Where does the word "will" show up in the records? Copy every line that holds it.

────────────────────────────────────────

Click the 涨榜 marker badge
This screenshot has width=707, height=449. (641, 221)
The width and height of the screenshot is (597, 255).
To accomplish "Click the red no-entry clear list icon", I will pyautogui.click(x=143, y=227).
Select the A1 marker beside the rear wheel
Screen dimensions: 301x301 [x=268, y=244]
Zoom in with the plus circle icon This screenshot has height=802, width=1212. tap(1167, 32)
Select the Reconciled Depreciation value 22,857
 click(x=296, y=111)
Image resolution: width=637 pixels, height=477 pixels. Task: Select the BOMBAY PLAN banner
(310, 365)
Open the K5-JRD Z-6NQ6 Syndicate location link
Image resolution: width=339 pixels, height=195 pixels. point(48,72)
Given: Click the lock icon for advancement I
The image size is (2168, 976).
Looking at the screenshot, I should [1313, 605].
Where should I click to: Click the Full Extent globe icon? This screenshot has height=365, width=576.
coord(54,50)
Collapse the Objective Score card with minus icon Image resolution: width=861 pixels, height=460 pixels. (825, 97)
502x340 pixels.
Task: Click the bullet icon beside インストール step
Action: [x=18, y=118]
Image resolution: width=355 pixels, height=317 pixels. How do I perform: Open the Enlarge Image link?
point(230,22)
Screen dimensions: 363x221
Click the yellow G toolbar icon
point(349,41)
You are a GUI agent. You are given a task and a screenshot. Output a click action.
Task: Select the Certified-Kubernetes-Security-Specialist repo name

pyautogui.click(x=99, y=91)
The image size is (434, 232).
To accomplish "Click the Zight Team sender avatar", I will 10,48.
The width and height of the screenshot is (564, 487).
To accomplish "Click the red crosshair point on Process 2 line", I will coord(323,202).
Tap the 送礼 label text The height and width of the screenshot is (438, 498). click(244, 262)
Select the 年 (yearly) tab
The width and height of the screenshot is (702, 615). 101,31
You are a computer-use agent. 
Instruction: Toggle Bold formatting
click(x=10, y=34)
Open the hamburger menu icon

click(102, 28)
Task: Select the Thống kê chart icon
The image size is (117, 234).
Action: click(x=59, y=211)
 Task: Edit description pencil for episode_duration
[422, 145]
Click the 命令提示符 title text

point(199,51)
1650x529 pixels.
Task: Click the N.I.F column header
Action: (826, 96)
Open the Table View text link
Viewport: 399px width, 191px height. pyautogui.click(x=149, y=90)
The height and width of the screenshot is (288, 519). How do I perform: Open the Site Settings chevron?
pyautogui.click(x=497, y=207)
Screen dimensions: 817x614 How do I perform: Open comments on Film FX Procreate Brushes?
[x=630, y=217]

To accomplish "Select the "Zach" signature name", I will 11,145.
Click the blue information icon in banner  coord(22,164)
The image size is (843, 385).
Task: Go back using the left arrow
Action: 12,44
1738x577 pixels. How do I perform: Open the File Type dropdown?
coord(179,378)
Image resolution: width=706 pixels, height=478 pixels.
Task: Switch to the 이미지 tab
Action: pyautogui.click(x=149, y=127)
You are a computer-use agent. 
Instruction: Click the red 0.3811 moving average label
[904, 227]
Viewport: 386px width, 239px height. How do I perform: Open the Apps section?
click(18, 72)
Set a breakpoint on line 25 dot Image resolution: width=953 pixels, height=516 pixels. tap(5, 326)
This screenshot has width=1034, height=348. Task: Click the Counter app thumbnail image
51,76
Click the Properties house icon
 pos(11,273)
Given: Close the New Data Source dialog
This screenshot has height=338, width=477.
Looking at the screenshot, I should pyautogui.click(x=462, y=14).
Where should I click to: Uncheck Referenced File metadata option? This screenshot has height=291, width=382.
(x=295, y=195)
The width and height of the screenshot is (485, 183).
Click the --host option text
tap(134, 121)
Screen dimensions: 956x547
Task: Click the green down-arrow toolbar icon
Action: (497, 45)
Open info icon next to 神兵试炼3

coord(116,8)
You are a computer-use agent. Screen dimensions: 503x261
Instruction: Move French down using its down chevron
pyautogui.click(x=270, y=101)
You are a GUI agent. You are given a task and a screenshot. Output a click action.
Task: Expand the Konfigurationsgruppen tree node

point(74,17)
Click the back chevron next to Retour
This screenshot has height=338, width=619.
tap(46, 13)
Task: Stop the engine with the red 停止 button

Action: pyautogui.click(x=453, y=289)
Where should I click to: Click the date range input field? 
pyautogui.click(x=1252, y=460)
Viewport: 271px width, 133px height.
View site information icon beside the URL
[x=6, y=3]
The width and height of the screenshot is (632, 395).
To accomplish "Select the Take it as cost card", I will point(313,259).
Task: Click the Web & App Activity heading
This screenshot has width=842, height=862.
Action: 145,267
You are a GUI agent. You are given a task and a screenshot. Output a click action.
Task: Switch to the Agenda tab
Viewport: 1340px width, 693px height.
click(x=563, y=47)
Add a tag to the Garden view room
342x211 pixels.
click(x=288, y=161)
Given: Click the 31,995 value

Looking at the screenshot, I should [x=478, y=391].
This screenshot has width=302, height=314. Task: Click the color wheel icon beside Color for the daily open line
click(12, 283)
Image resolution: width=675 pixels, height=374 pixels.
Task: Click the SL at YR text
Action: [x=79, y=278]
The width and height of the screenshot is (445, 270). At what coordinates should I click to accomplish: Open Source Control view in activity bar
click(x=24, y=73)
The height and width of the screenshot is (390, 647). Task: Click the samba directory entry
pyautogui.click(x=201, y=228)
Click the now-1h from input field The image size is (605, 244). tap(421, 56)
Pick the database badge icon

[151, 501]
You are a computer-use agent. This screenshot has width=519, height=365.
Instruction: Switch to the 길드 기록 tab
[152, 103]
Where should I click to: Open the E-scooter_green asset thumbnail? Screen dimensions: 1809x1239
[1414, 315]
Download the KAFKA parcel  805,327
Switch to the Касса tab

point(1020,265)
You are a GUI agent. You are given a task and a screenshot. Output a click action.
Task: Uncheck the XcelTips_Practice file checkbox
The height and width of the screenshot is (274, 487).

────────────────────────────────────────

### Exercise answer
To accomplish "Click the red no-entry clear list icon", I will pyautogui.click(x=143, y=227).
To accomplish "Click the Zight Team sender avatar", I will 10,48.
To accomplish "Click the red crosshair point on Process 2 line", I will coord(323,202).
To accomplish "Select the "Zach" signature name", I will 11,145.
To accomplish "Select the Take it as cost card", I will point(313,259).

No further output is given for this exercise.